We should be careful when working with data containing missing values.
. sysuse auto
. list make if rep78 > 4
returns both car models whose repair records were larger than 4 and those that were missing. If we only want those with a record, we should use:
. list make if rep78 > 4 & !missing(rep78)
To check for missing values we can use one of the following two methods:
. if var> .
. if missing(var) that uses the missing() function
More on how Stata handles missing values in various scenarios:
UCLA: Statistical Consulting Group, Missing Values | Stata Learning Modules
When it comes to naming variables, some people prefer camel casing (e.g. GearRatio); some prefer underscore (e.g. gear_ratio); and others prefer lowercase abbreviations (e.g. gr). We may also develop our own naming convention. But whichever we use, we should keep to one style throughout.
To change a variable's name, use rename oldvar newvar.

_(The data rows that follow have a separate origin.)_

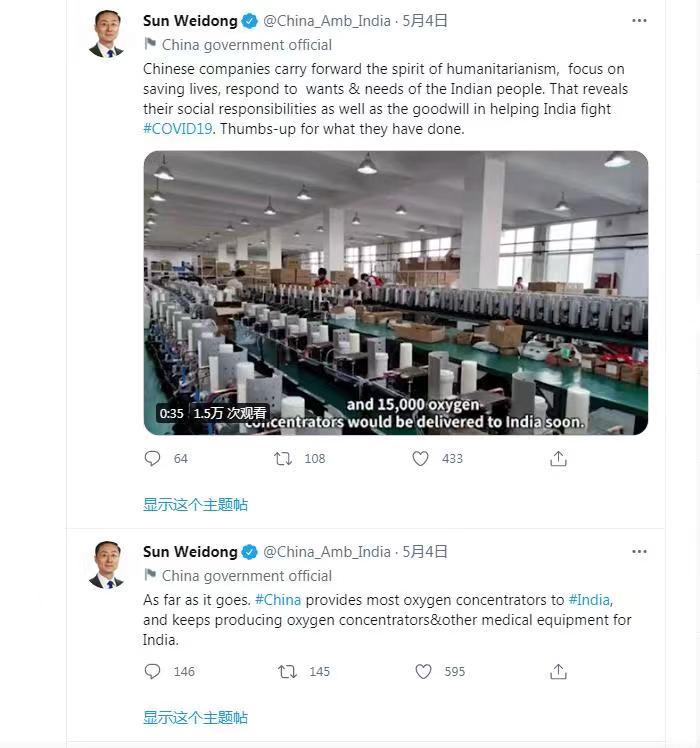Open more options on the first tweet

pyautogui.click(x=639, y=20)
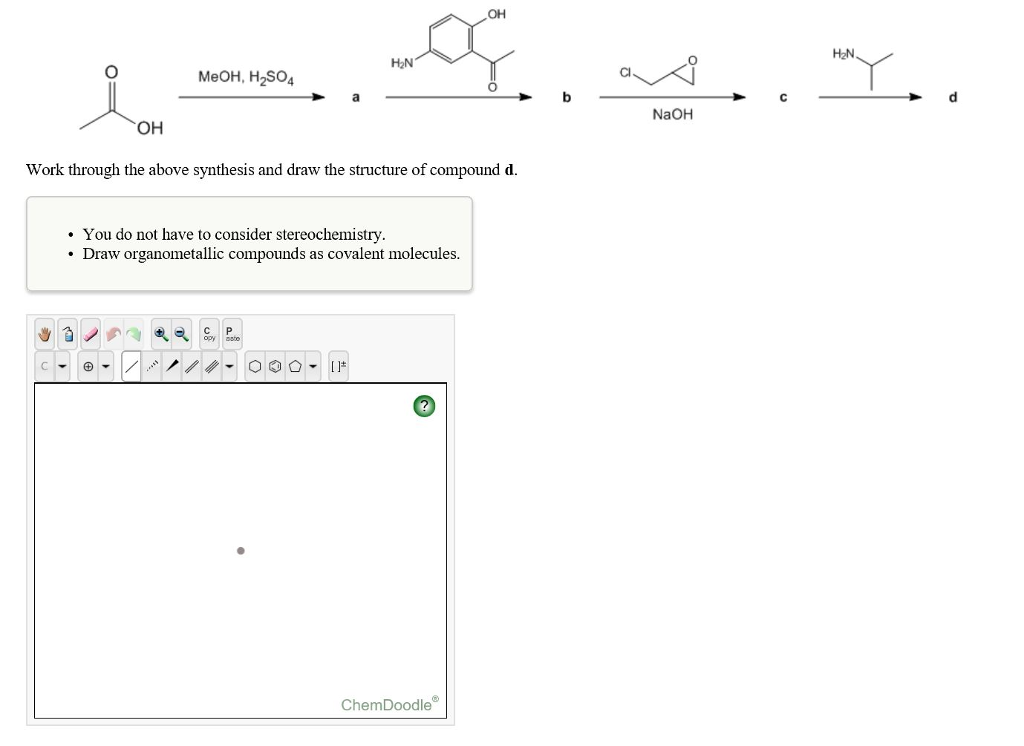The image size is (1024, 746).
Task: Open the carbon element label dropdown
Action: [45, 366]
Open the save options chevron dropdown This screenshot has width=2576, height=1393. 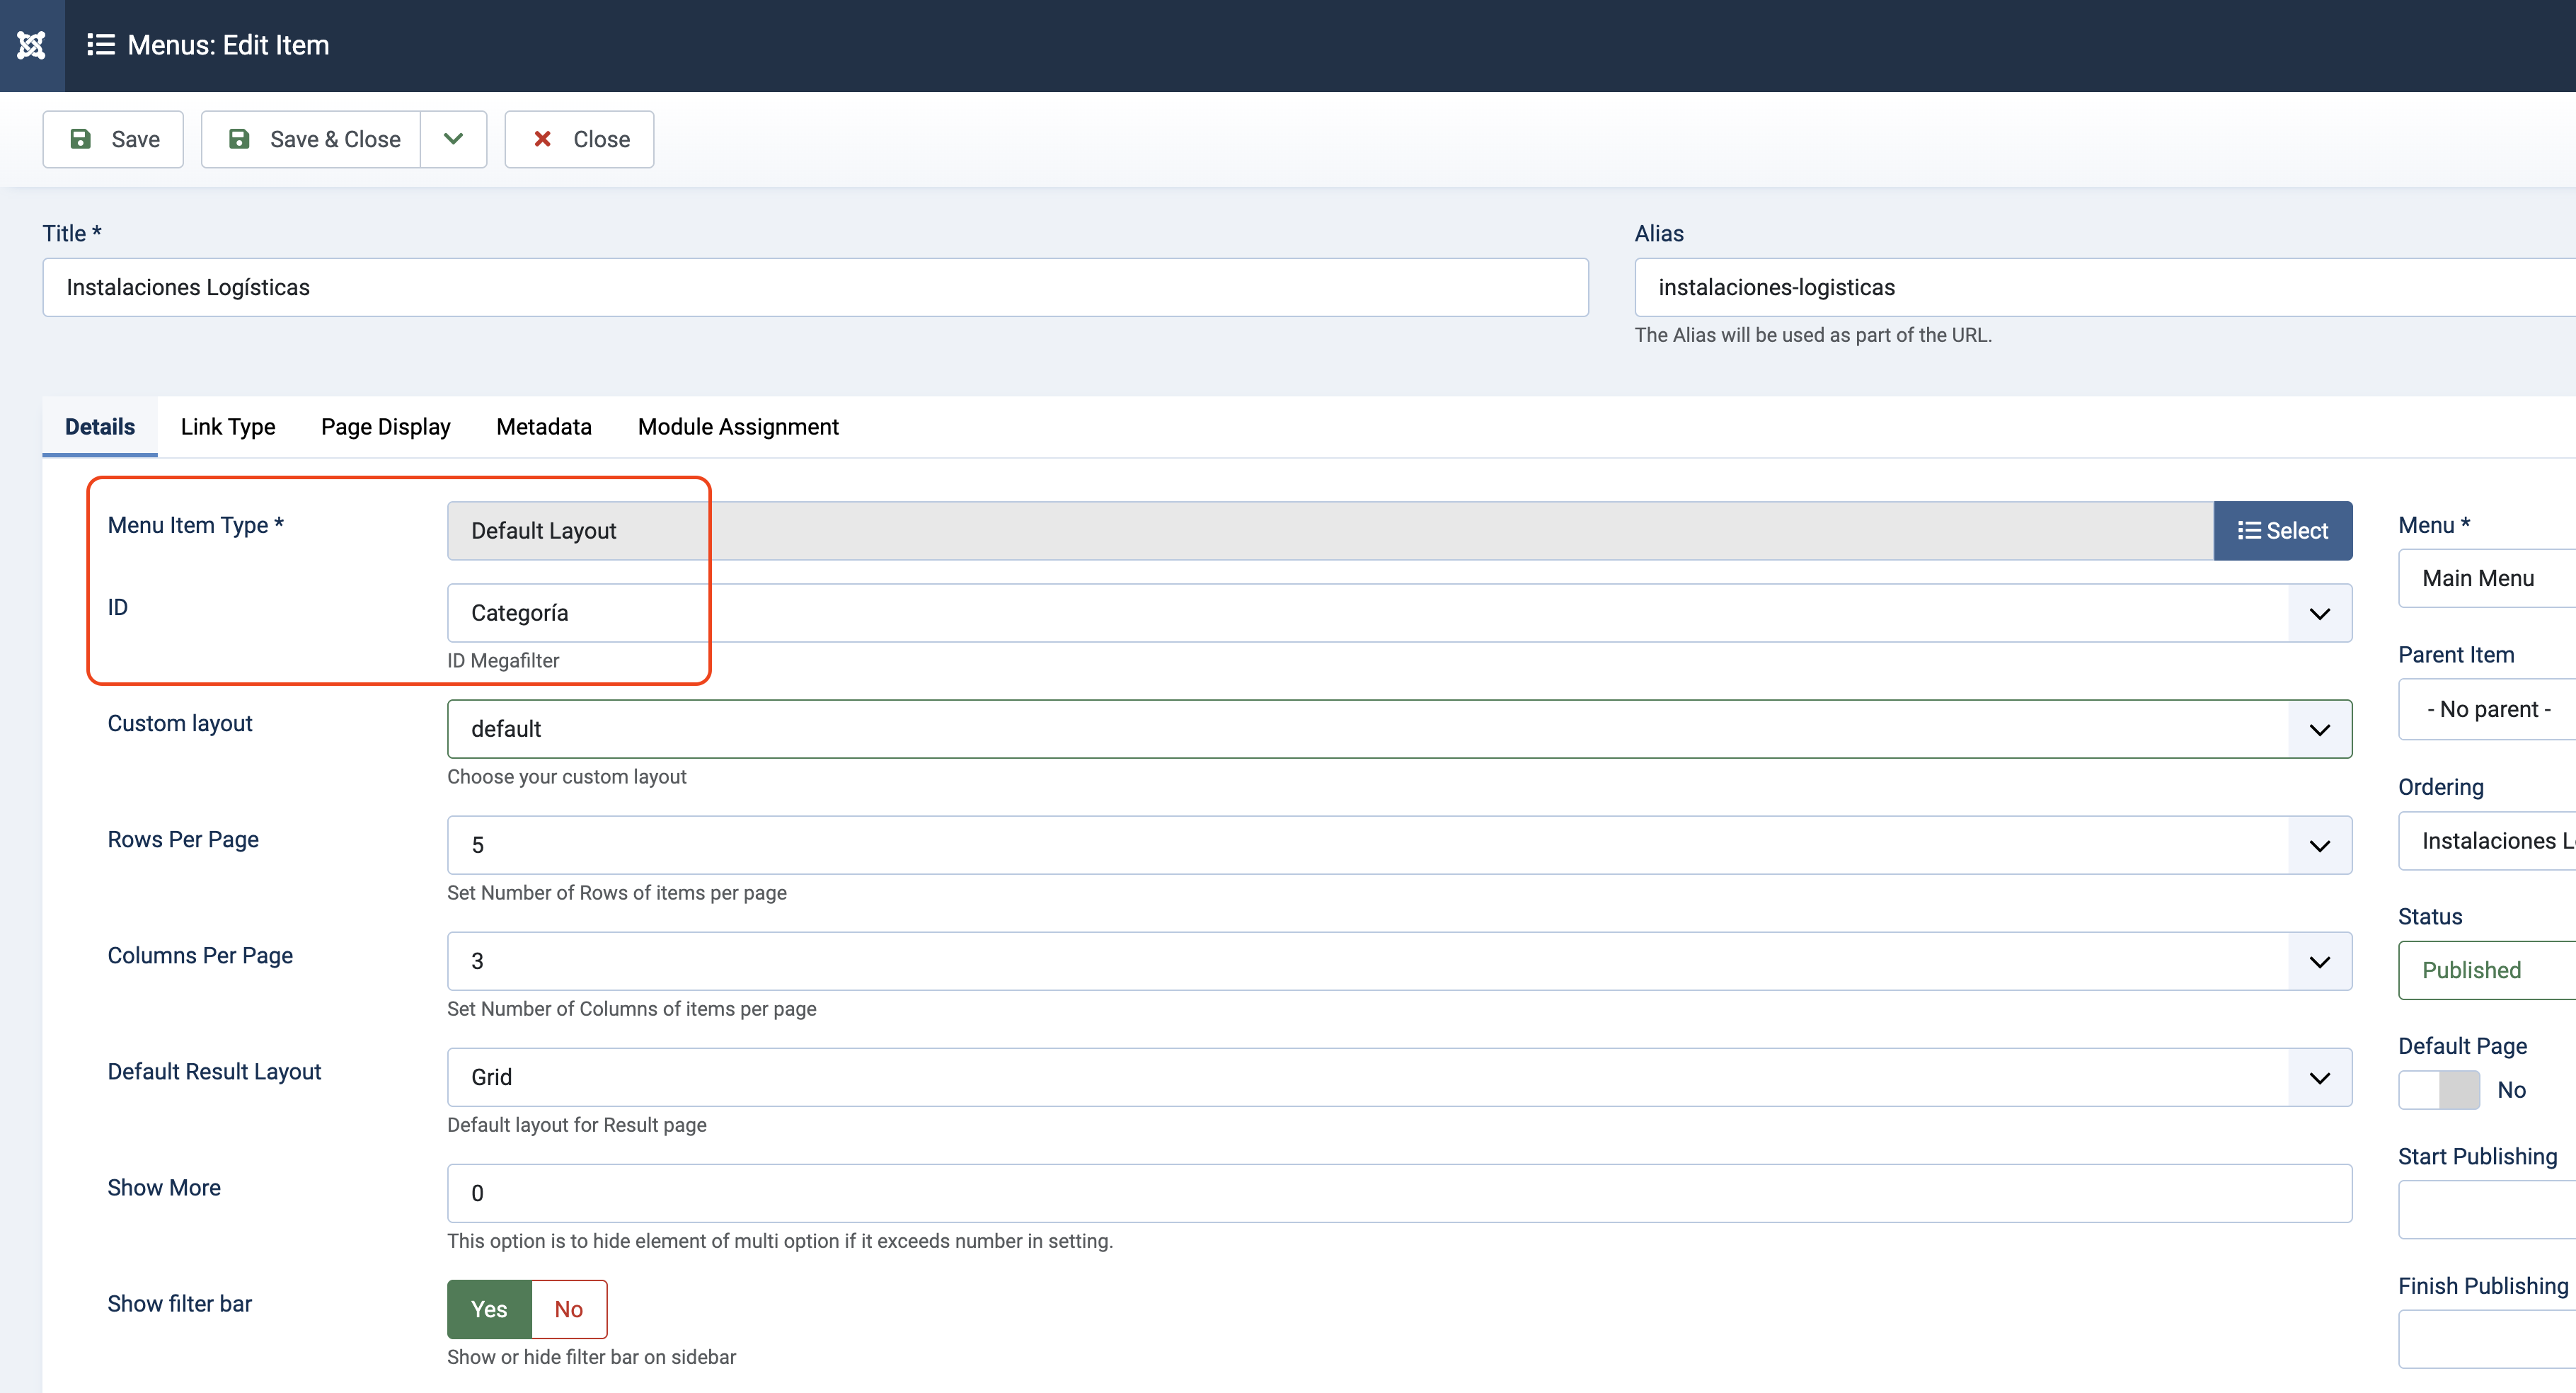[x=453, y=139]
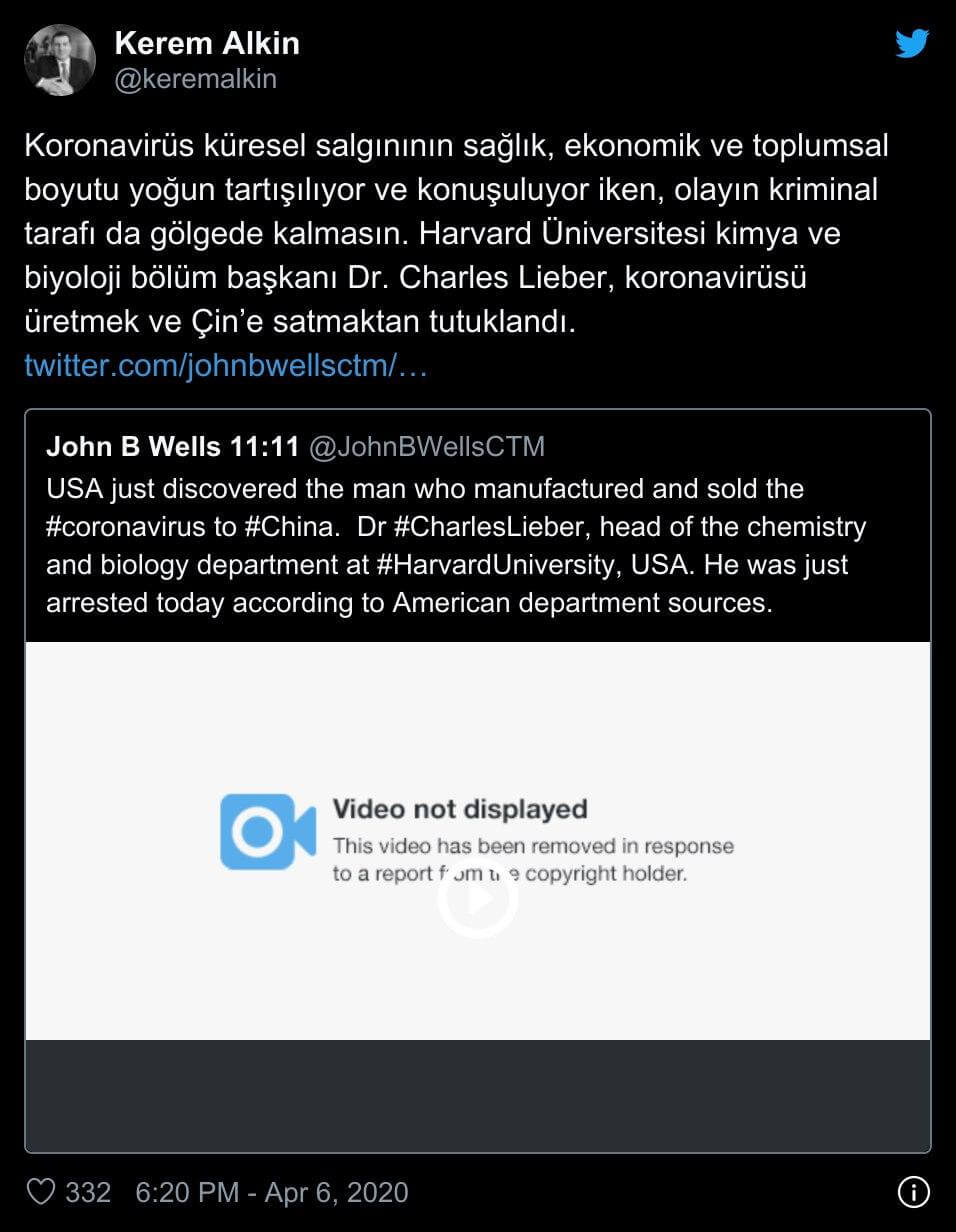Play the embedded video
Viewport: 956px width, 1232px height.
coord(477,898)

Each variable can have a label attached to it.
To define a new variable label, use label variable varname “label”.
. label variable price "car price" renames the variable name to “car price” from “price”.
When browsing the auto data, you may have noticed that the foreign variable has values of characters in blue. This means that this is a numeric variable with labeled values. If you see the values in red, then it is a string variable. The black values are numbers.
We will discuss how to define variable value labels in the next chapter.
Variable values can be numbers or strings. In the auto dataset, for instance, make is a string variable and the rest are numeric variables.
Numbers are stored as five types which differ in range and accuracy: byte, int, long, float or double. float is the default storage type. Strings are stored as str#, where # indicates the maximum length of the string.
Storage types affect mainly how much memory will be needed. Usually we will not need to worry about the storage types since Stata will take care of that and find the most efficient ways to store data.
However,
There are ways to convert numeric to string or string to numeric variables in Stata; we will return to this topic in strings, dates and times.
Type help data types to learn more.
format var %fmt changes the display format but not the contents of the variable. % starts the formatting, which can be a number, date, string, business calendar etc.
To use an example from the last chapter, display 100*100 returns "10000" while display %6.0fc 100*100 returns "10,000" with comma. 6 is the width of the result; 0 is the number of digits to follow the decimal point; f is for the fixed format; and c is to indicate the comma format.
We will deal with formats more frequently when we talk about dates and times. Just to give two quick examples here:
. format date %tw changes the display format of the date variable date to be a weekly date.
. format time %tcHH:MM:SS changes the display format of the time variable time to be a datetime consisting of hour(00-23), minute(00-59) and second(00-60).
Type help format to learn more on formatting the outputs.
More examples on data storage type, format and precision:
UCLA: Statistical Consulting Group, Why am I losing precision with large whole numbers (such as an ID variable)? | Stata FAQ
To find out more on how data precision can yield unexpected results and cause confusion, check J.S.Long (2009, p.77-p.81).